Ord Minnett has taken the opportunity to review its estimates for Ansell following the recent sale of the company’s Sexual Wellness (condoms) business. Our revisions include slower sales growth given the remaining divisions are more reliant on economic activity, which remains subdued despite the recovery. The cuts to sales were offset by currency revisions, particularly the stronger Euro.
We have also reduced our margin forecasts given the group’s overheads will be absorbed by fewer business lines. Meanwhile, GDP growth in the US and Europe has remained moderate despite hopes that recent political changes would provide more of a boost.
Post the sale of the condoms business, Ansell’s earnings are likely to more closely track the broader economy and we have lowered our forecasts accordingly.

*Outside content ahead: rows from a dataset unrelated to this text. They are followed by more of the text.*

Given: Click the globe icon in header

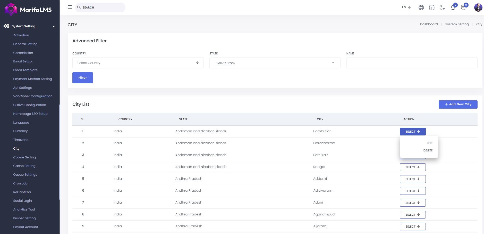Looking at the screenshot, I should (x=421, y=8).
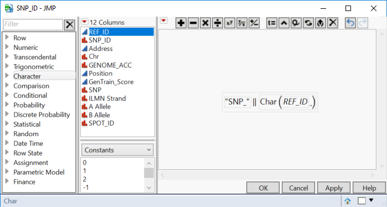Toggle the checkbox in the status bar
387x207 pixels.
tap(362, 201)
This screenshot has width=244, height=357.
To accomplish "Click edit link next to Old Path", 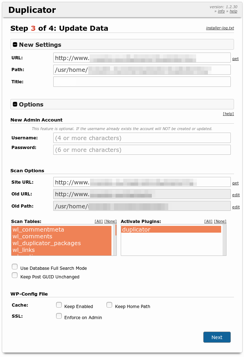I will [236, 207].
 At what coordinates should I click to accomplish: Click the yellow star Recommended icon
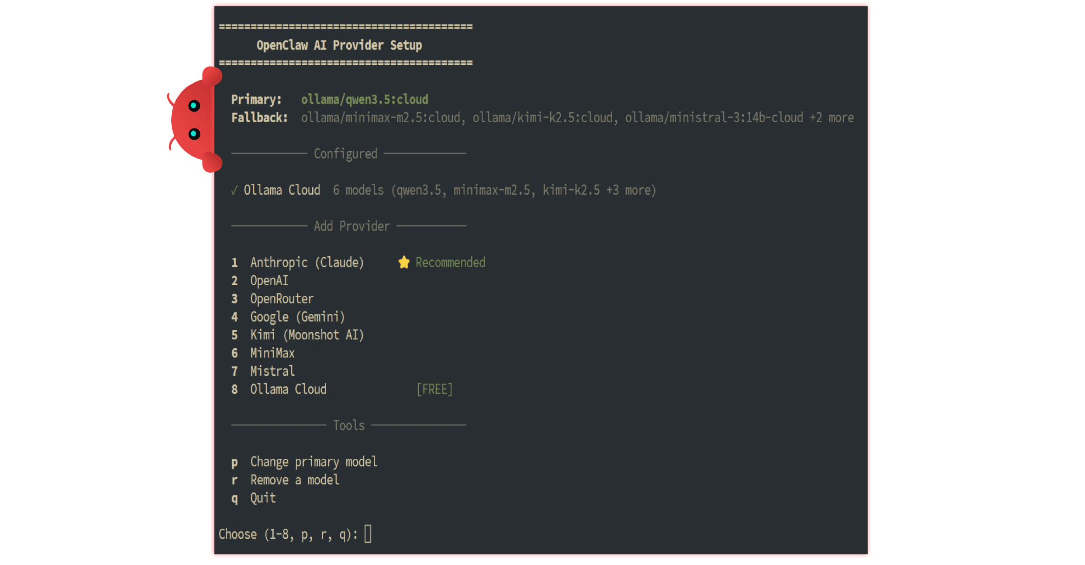tap(404, 262)
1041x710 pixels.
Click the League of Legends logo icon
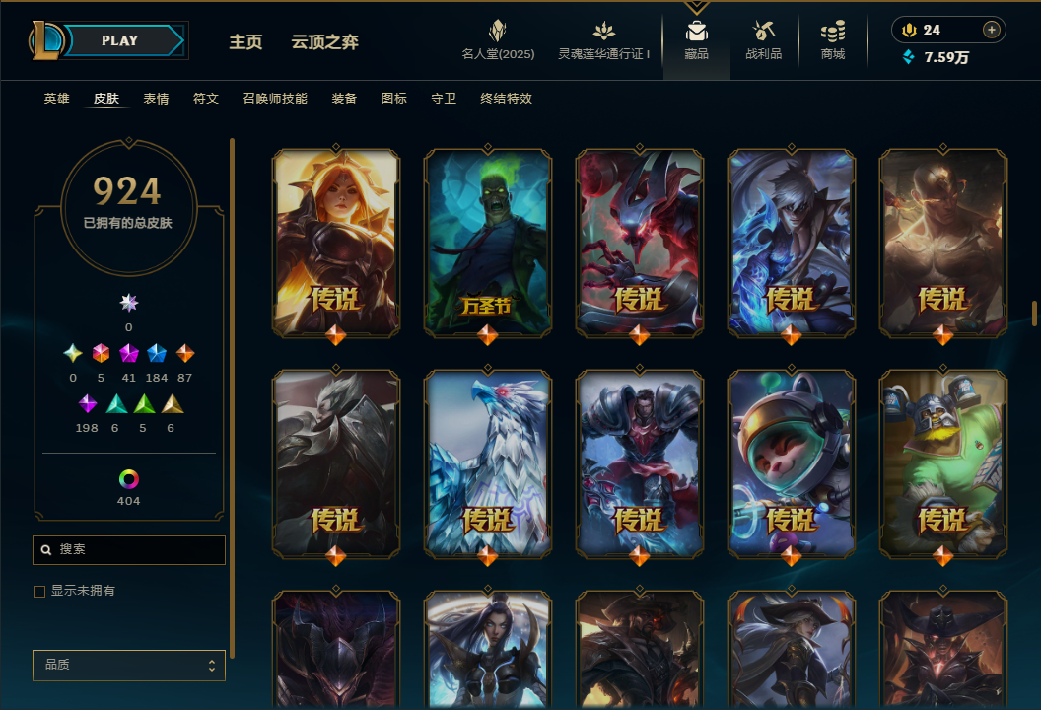(45, 39)
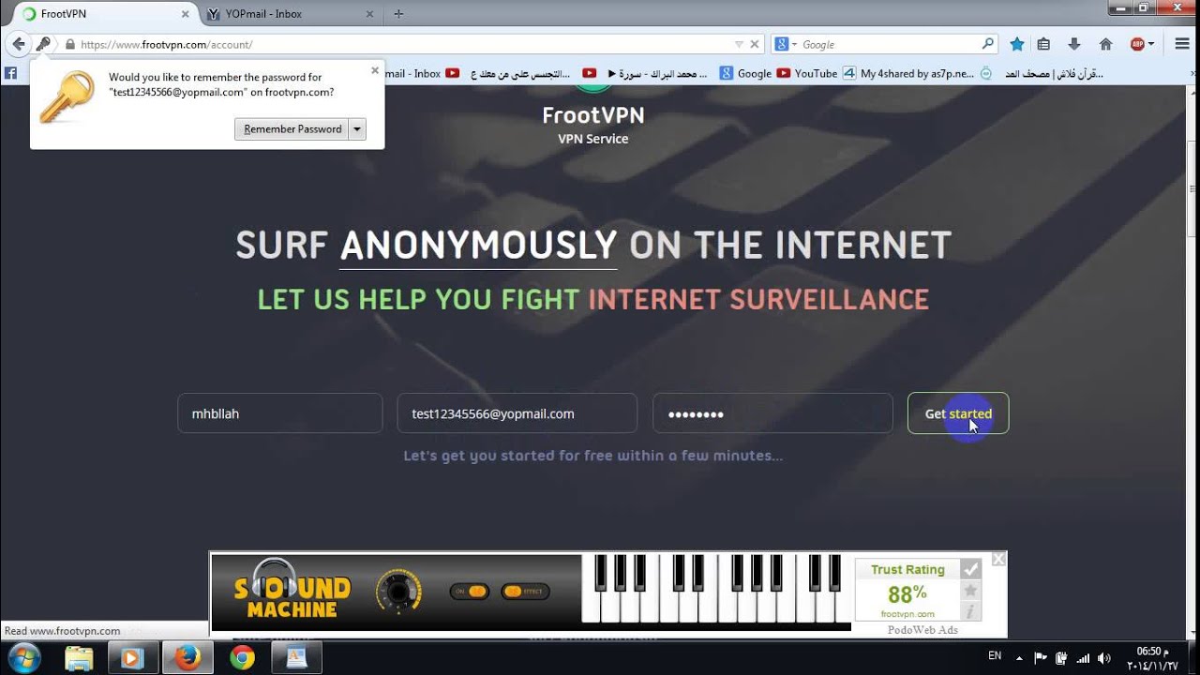Click the Get started button
This screenshot has width=1200, height=675.
point(958,413)
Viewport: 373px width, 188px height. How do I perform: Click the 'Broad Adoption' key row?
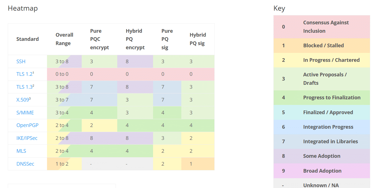click(x=322, y=171)
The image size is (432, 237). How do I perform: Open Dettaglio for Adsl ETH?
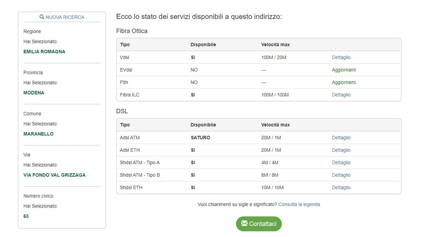(x=341, y=150)
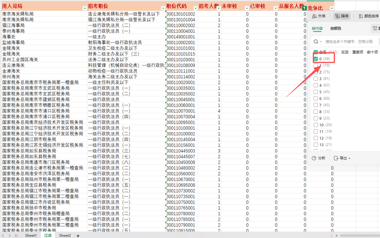Expand the 导出 export dropdown

pyautogui.click(x=342, y=158)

Our forecasts make allowance for the impact of higher latex and nitrile prices in FY17 as per guidance provided in February. While the drop in these prices since March should provide a boost in FY18, we are wary it will make Ansell’s efforts to push through higher finished goods prices more difficult.
We expect Ansell to outline another round of restructuring with its full-year result in August. This will likely see the group address some stranded costs arising from the sale of the condoms division, along with plans to shift more manufacturing to Vietnam. These moves should deliver savings in time, but we expect the group to book some upfront costs in FY18.
The recent lift in the euro supported our sales forecasts despite underlying cuts. However, this was offset by a lift in cost currencies limiting the EBIT benefit.